Es war noch hell, aber die Zentrale von »Sold To The Highest Buddha Inc.« war bereits geschlossen. Die Schaufenster-Deko in diesem Monat bestand aus einer Collage aus Modellbau-Raumschiffen und fernöstlichem Esoterik-Nippes, alles in grellen Leuchtfarben. Normalerweise sah ich beim Weggehen nach, ob Hektor vielleicht noch am Computer saß. Aber heute wollte ich ihn nicht sehen. Das war eine neue Erfahrung: Hektor war mir scheißegal. Ganz offensichtlich hatte mir mein Vater mehr bedeutet. Das war gut zu wissen.

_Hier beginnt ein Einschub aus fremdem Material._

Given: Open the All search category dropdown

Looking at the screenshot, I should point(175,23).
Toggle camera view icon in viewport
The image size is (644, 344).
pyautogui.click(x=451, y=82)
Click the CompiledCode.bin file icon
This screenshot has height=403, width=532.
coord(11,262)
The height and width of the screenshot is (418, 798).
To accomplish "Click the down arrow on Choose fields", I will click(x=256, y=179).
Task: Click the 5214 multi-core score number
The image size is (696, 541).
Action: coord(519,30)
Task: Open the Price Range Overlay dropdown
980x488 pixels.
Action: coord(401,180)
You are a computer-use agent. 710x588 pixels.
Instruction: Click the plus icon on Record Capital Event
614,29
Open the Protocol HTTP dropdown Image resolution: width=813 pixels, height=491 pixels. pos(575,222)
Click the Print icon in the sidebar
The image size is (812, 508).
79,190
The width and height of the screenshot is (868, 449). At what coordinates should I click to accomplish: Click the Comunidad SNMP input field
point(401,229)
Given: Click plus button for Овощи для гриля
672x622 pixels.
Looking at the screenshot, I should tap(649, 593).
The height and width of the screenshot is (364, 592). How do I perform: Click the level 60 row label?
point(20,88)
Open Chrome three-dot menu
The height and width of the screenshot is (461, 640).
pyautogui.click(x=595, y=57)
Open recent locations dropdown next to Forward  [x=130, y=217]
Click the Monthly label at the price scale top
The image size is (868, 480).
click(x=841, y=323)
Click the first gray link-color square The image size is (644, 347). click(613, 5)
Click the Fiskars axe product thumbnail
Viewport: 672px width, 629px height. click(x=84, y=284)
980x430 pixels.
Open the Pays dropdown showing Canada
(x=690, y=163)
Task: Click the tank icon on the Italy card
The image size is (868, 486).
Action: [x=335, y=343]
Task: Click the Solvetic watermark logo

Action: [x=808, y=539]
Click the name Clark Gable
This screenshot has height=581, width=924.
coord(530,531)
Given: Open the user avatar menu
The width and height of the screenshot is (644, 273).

Ich bog in die Große Brunnenstraße, die sich quer durch dieses Großstadt-Dorf namens Ottensen schlängelte, vorbei an den üblichen Jugendstilhäusern. Ich überquerte einen Parkplatz zwischen zwei Manufakturgebäuden und betrat ein kahles, von grellen Neonleuchten erhelltes, schmutziges Treppenhaus. Bis vor kurzem waren in diesem Gebäude vor allem neugegründete Firmen aus dem Medienbereich ansässig gewesen. Jetzt waren all die bunten, durchgestylten Schilder, die neben der Tür gehangen hatten, verschwunden und ganz offensichtlich hatte auch die Reinigungsfirma den Dienst quittiert. Nur die Werkstatt des Antiquitätenhändlers im Erdgeschoss war noch da. Sonst war das Gebäude leer, bis auf die rechte Hälfte des vierten Stockwerks, wo mein Vater sich eingerichtet hatte.